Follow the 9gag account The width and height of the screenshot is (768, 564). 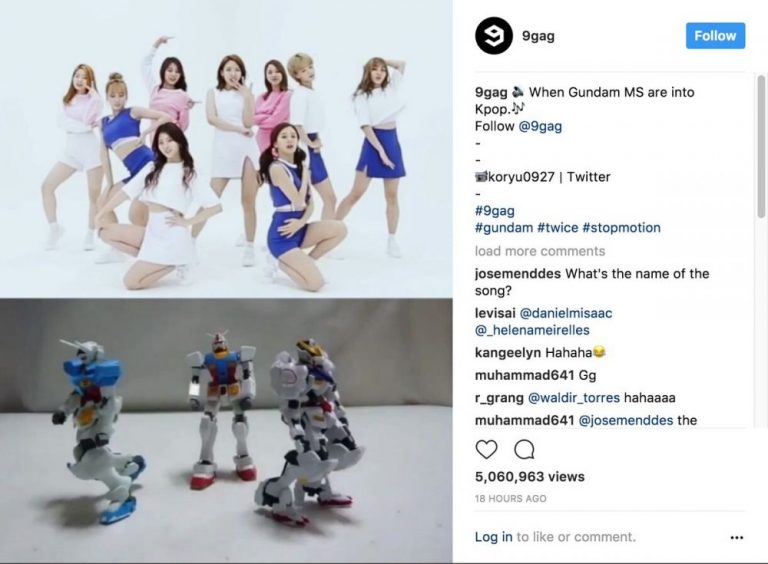click(715, 36)
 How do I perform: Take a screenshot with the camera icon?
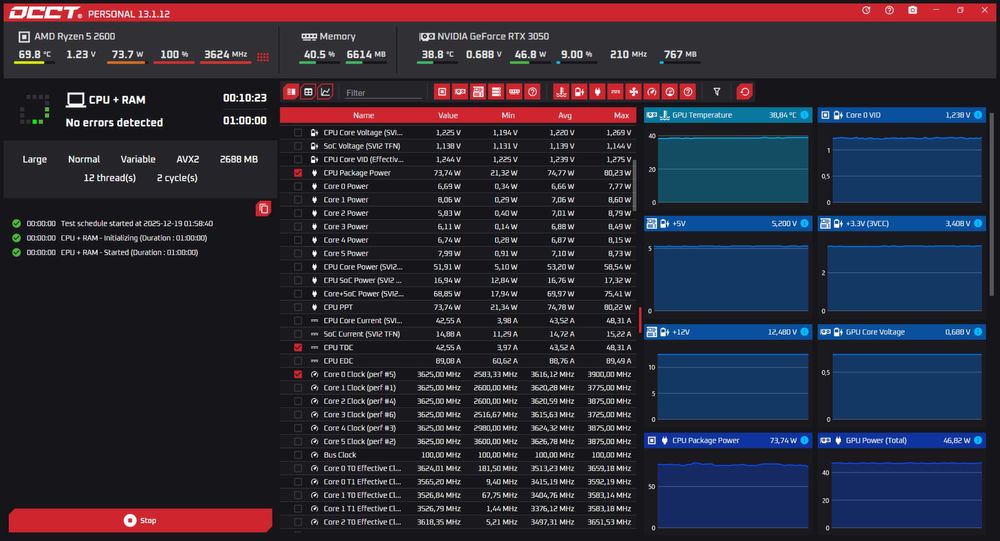point(913,10)
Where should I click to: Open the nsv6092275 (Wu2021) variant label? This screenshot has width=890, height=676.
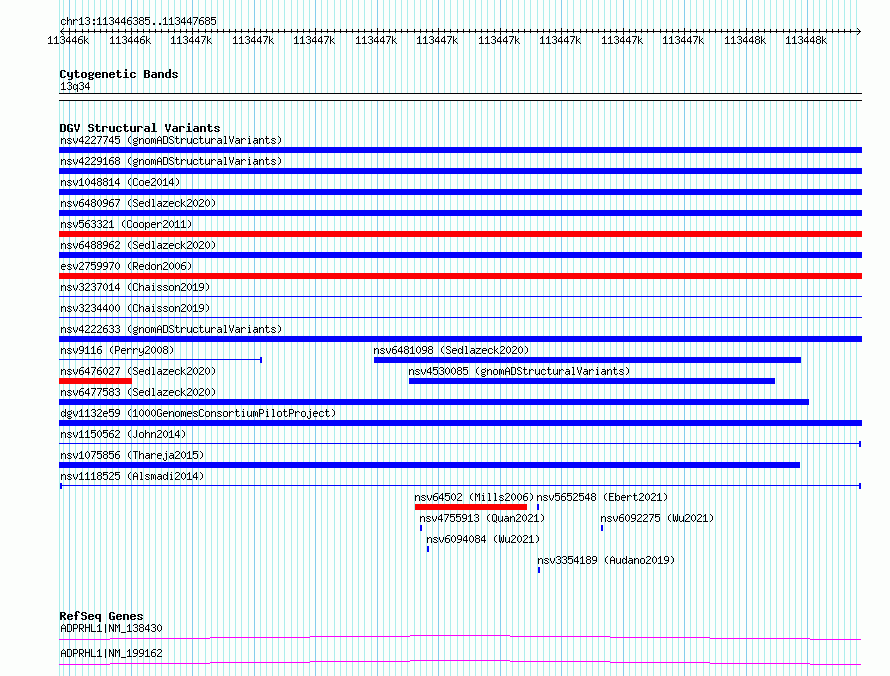tap(657, 518)
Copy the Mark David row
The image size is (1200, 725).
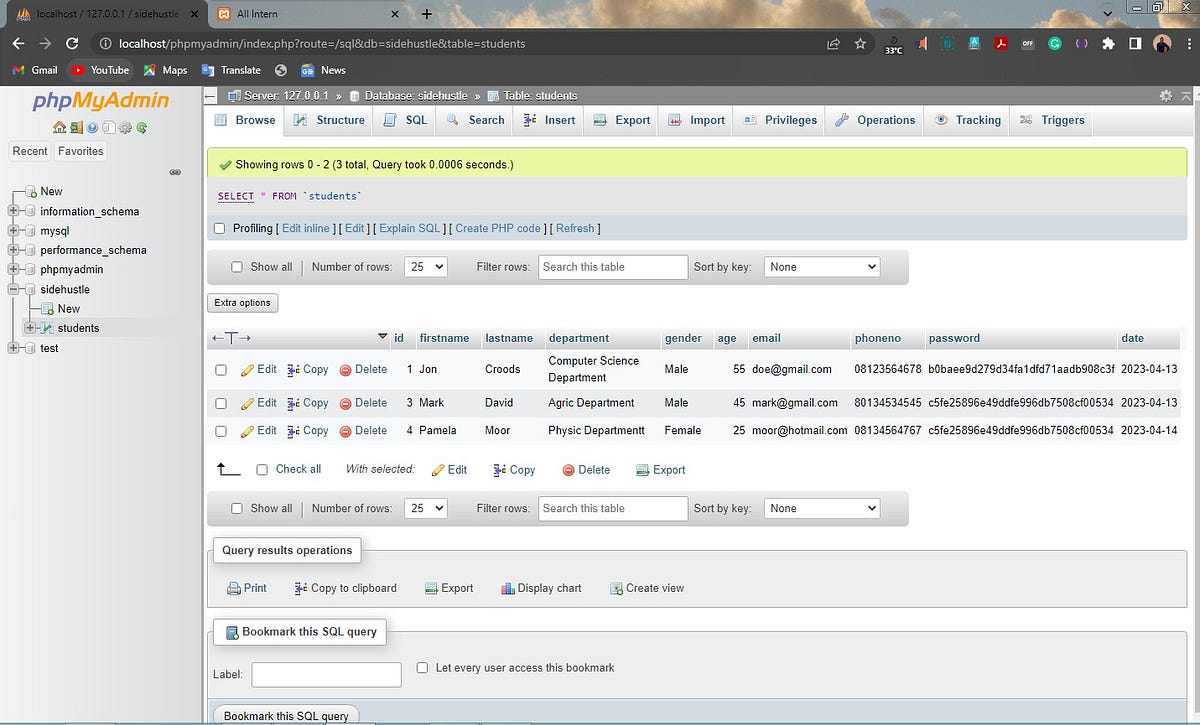click(307, 403)
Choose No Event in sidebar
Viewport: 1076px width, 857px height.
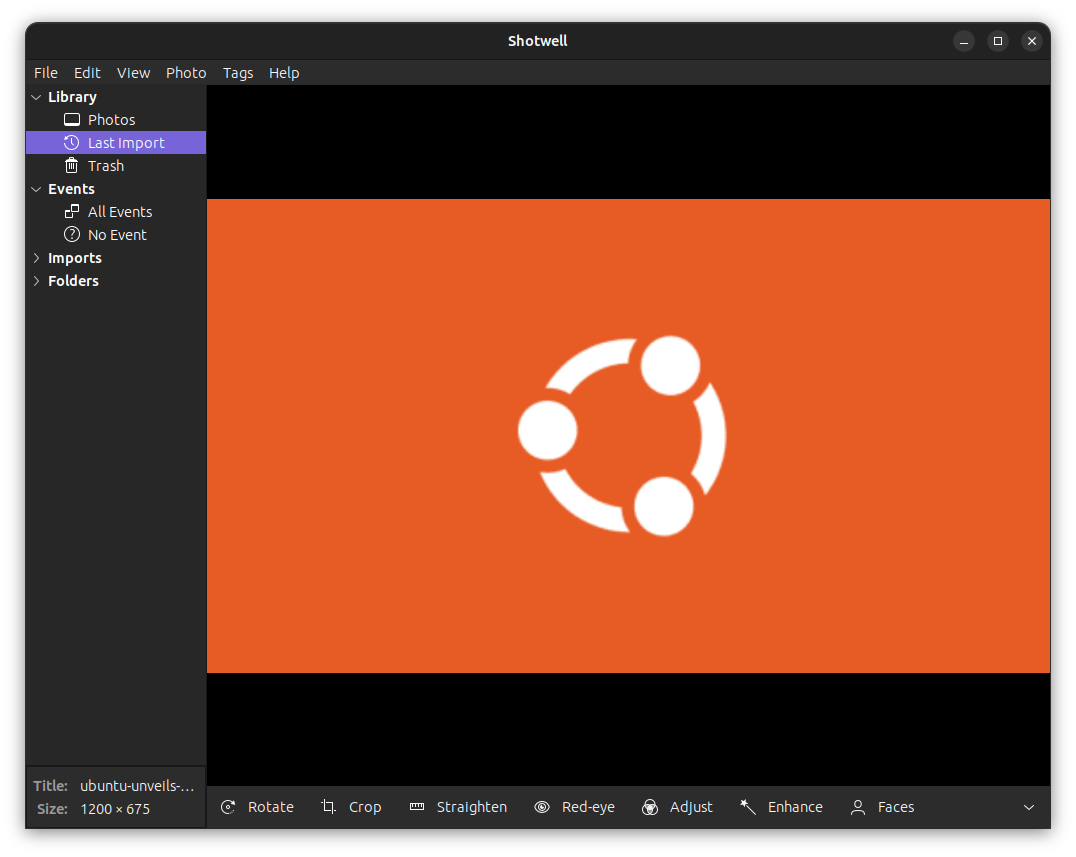point(117,235)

■ Exercise prompt: What is needed is an exact copy of the lines from the line with "Copy the Mark David row" to the end of the data above, both included, without any pictures.

■ Answer section:
Copy the Mark David row
The image size is (1200, 725).
click(307, 403)
Choose No Event in sidebar
Viewport: 1076px width, 857px height.
point(117,235)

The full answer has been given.